Dr. Pat O'Callaghan: 'Double' Olympic Champion
Dr. Pat O’Callaghan, Olympic Gold Champion at successive Olympics, 1928 Amsterdam and 1932 Los Angeles, hailed from the north Cork barony of Duhallow. Born at Derrygallon, near the town of Kanturk, he was an astute pupil who strolled through his formative education at primary and secondary levels. He studied medicine at the Royal College of Surgeons, Dublin, and qualified in 1926, aged just twenty. Following graduation he entered the Medical Corps of the British Royal Airforce and returned to live in Ireland in 1928 to set up his own practice in Clonmel, Co. Tipperary.
As a youth he played gaelic football with Dromtariffe and hurling with Castlemagner. His family and siblings had an abiding passion for many sports and athletics played a prominent part in their lives. Life around rural Duhallow meant living did not come easy and Pat O’Callaghan endured a 32 mile return trip on a bicycle to attend secondary school in Mallow. Two brothers, Seán and Con, also excelled in sporting arenas, but it was the youngest son of the O’Callaghans, who made world headlines.
Following his time in Dublin he developed a keen interest in hammer throwing and to improve his skills and strength, he spent week - ends at Duhallow, testing his stamina with heavier hammers than those used in competitions. After winning several local and national titles, Dr. Pat was making rapid progress, but still considered to be outside international ranking. This dedication would reap great dividends and international fame for the aspiring athlete.
As the 1928 Irish champion, he was qualified to represent Ireland at the Amsterdam Olympics. By the time he departed Irish shores for the Olympics, his throw had now reached 166' 11" and at just twenty two he was competing against the world’s best throwers. In his final throw he used an opponents hammer as a psychological implant to his game and landed a record throw of 168' 7". The owner of the hammer fell four feet short and was devastated as Dr. Pat claimed Gold.
That medal was historically Ireland’s first ever gold as a free nation and ironically, he paid all his own expenses to travel and stay in Amsterdam.
Two of Dr. Pat’s brothers also qualified and they also paid their own way. The famous Corkman was back again for the Los Angeles Olympics and by now he had perfected a regular throw of over 170'. The rule makers for hammer throwing had made a far reaching decision, which was only recognised by Dr. Pat, as the event commenced. Instead of the normal grass or clay arena, he was faced with a cinder surface that required major alterations to his spiked shoes. Without the necessary time to find alternative shoes, Dr. Pat still managed a plausible throw of 171' 3" to qualify for the final on his third throw. As other events were progressing, the inventive doctor found his own cure for his shoes. With a borrowed hacksaw and file, he found time to reduce the length of his spikes.
In the final throw off rounds, and on his second throw, he reached a mighty 176' 11" to leave his opponents truly bewildered. Another gold for Ireland and Dr. Pat O’Callaghan. Earlier in the 400mtr. Hurdles, Bob Tisdall, had won another gold for Ireland.
In 1933 Dr. Pat was regarded as the world’s greatest hammer thrower and he continued winning European titles.
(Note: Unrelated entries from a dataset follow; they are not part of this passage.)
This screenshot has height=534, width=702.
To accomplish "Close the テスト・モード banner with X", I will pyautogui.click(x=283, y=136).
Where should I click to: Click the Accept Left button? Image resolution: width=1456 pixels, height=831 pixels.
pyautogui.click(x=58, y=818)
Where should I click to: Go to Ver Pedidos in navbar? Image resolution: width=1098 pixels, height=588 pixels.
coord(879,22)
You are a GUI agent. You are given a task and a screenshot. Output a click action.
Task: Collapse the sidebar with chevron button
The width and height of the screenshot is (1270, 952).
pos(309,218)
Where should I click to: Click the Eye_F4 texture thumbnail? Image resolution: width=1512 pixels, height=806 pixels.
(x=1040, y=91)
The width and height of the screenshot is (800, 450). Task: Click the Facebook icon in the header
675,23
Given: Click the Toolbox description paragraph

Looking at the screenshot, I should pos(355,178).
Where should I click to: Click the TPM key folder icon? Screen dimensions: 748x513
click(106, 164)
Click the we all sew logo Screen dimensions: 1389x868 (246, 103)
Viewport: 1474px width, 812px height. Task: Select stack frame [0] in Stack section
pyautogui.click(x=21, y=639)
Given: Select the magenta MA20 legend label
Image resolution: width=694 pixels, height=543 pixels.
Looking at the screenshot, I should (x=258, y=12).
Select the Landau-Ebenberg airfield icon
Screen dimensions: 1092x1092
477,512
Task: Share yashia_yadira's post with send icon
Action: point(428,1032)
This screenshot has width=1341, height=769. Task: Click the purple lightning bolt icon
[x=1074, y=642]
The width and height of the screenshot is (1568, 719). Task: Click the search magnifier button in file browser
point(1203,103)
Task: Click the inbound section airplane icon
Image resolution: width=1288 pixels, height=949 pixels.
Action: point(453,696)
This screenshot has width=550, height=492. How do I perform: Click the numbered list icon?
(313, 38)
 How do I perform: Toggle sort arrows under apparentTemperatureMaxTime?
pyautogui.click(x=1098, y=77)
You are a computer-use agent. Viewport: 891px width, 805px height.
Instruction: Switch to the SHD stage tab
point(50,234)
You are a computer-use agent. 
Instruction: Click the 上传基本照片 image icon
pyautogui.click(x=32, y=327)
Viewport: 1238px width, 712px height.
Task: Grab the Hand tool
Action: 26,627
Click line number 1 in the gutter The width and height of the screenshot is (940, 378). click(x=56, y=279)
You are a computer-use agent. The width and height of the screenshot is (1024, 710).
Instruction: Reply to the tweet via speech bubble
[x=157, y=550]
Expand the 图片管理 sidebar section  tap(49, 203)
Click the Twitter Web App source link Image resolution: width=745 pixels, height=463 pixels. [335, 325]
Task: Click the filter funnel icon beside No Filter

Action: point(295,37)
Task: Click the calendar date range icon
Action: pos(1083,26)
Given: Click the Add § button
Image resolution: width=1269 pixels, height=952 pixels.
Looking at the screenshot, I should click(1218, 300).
However his career was interrupted by a split in the athletics governing body and he did not defend his title at the Berlin Olympics as a consequence. He did not agree with a proposed split in the ranks of the legislators.
In a competition at Fermoy, Co. Cork, in 1937, he threw a mighty 195' 4" but this historic throw was not recognised due to the authorities governing bodies ongoing dispute.
He was awarded the Texaco Hall Of Fame Award in 1960. Dr. Pat O’Cllaghan died on 1st December 1991 and is buried at Clonmel, Co. Tipperary, Ireland.